Injecting Fault in Azure Cache for Redis using Azure Chaos Studio

Pradip VS
Microsoft Azure
Published in
8 min readApr 20, 2022

This blog will demonstrate how to inject faults in Azure cache for Redis using Azure Chaos Studio.

I have covered caching elaborately in the Resiliency and Chaos Engineering Series — Part 4 and how it serves resiliency more than content acceleration. I have covered Azure Chaos Studio and some demos in Part 7 of the same series.

This post is dedicated to show step by step on how to inject faults in Azure Cache for Redis using Azure Chaos Studio and how to verify if the fault is indeed injected. One of the things to note is that through Azure Chaos Studio we can inject fault at shard level and hence you can restart one shard at a time or multiple shards at the same time and with time delay feature you can inject fault in one shard and after a delay, you can inject fault in the same or another shard. Azure Chaos Studio gives the flexibility to inject faults in sequence or parallel and with or without delays.

Let us jump into the scenario and demo,

Assume this scenario — Applications use Caching and when the cache gets restarted suddenly, how the applications will behave? Will it reach out to the database directly causing more latencies or will the secondary cache come into effect (if so, how quickly) to avoid damages to the application & to the user experience. In order to test this & various other scenarios, Azure Chaos Studio provides an experiment where you restart a Redis cache at shard level.

  1. Create a Redis cache and decide the number of shards based on the application needs. The shard details can be found either from portal or through az redis command as mentioned below,

az redis show -n <<redis cache name>> -g <<resource group name>>

shard 0 and 1 are created for experiment purposes

2. Now build an experiment in Azure Chaos Studio, which restarts the above Redis cache instance on primary node or secondary node or all nodes. Before that you have to onboard the Azure Redis Cache as a target into Azure Chaos Studio. Azure Chaos Studio is supported in only a few regions (as it is in preview), so you have to onboard the target, which should be in a region that is supported (Check the region availability of Chaos Studio here — Azure Products by Region | Microsoft Azure). (Note: Azure Chaos Studio can inject fault into any resources in other regions and in other subscriptions, but the region has to be supported)

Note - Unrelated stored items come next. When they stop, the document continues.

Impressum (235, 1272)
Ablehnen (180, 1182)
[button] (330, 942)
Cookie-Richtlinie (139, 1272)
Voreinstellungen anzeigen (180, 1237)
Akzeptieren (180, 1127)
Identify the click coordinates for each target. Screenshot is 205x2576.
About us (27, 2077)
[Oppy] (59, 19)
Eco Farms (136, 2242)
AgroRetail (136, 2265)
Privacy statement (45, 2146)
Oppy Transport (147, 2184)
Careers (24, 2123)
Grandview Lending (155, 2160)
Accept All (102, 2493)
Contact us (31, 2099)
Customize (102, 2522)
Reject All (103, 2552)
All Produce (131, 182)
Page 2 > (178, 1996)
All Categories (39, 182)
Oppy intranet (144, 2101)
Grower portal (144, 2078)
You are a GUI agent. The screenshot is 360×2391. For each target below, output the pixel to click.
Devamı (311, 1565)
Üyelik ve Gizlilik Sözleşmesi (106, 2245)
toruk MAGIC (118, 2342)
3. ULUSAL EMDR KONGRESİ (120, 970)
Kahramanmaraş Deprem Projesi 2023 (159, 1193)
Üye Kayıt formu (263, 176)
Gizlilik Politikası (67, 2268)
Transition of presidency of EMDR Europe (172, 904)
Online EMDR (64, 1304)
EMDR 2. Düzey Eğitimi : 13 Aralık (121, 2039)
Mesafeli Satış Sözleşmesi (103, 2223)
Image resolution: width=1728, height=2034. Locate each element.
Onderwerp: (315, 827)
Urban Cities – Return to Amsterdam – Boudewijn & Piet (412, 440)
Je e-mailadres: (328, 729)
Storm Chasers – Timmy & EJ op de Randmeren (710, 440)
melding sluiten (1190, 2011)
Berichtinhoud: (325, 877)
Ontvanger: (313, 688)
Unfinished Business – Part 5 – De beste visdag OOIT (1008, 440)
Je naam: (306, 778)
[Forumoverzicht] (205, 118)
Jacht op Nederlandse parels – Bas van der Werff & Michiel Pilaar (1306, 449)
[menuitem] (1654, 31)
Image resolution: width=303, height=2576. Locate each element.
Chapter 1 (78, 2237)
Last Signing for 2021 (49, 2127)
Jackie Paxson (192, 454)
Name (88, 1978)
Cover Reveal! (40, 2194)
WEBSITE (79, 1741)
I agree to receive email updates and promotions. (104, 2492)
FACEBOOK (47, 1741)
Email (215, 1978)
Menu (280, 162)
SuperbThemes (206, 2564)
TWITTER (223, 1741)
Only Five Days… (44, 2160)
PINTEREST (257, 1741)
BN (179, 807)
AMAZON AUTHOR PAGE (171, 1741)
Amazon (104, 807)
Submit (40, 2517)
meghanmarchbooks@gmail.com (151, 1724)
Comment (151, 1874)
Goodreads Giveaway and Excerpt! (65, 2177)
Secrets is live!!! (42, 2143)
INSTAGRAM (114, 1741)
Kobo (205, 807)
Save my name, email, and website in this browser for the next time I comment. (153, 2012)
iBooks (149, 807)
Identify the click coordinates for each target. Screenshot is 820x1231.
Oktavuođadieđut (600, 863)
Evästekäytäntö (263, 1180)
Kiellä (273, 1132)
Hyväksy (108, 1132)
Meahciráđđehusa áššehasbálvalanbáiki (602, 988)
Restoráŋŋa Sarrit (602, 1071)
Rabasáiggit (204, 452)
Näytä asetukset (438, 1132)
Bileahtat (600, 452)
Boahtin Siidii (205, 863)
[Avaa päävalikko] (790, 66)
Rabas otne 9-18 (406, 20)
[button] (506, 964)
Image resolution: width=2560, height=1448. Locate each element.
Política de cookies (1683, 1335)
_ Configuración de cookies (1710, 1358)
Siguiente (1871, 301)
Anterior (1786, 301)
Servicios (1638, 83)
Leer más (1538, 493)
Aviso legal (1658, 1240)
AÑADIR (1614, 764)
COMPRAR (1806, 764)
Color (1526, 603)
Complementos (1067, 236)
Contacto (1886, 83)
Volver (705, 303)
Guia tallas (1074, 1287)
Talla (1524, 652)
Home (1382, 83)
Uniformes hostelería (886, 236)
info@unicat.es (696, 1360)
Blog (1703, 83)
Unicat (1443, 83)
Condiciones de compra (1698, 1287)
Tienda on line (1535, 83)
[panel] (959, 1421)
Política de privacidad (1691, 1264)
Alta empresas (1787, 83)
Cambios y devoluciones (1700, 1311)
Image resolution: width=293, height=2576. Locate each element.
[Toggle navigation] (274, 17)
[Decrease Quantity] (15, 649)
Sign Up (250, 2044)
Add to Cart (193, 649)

To onboard Azure Redis into Chaos Studio for fault injection, go to Azure Chaos Studio → Targets → Select Azure Redis that is created/present and choose Enable Targets → Service Direct. (Currently only Service Direct is supported for Redis and not Agent Based fault injection)

Onboarding a target into Azure Chaos Studio and enabling it with Service direct or Agent based

In this example, as a first step I have built a chaos experiment as,

Restart shard 0 only on primary node and not on secondary node.
and target → set the Redis cache that is created in the step 1

Restart primary node shard 0
Target is set to the resource that you have created

3. Now go to Azure Cache for Redis and grant the access to this chaos experiment with Redis Cache Contributor role in the Access Control (IAM)

Redis Cache Contributor for Chaos Experiment

4. Run the Chaos experiment and once it is successful check the metrics if the Redis cache is restarted.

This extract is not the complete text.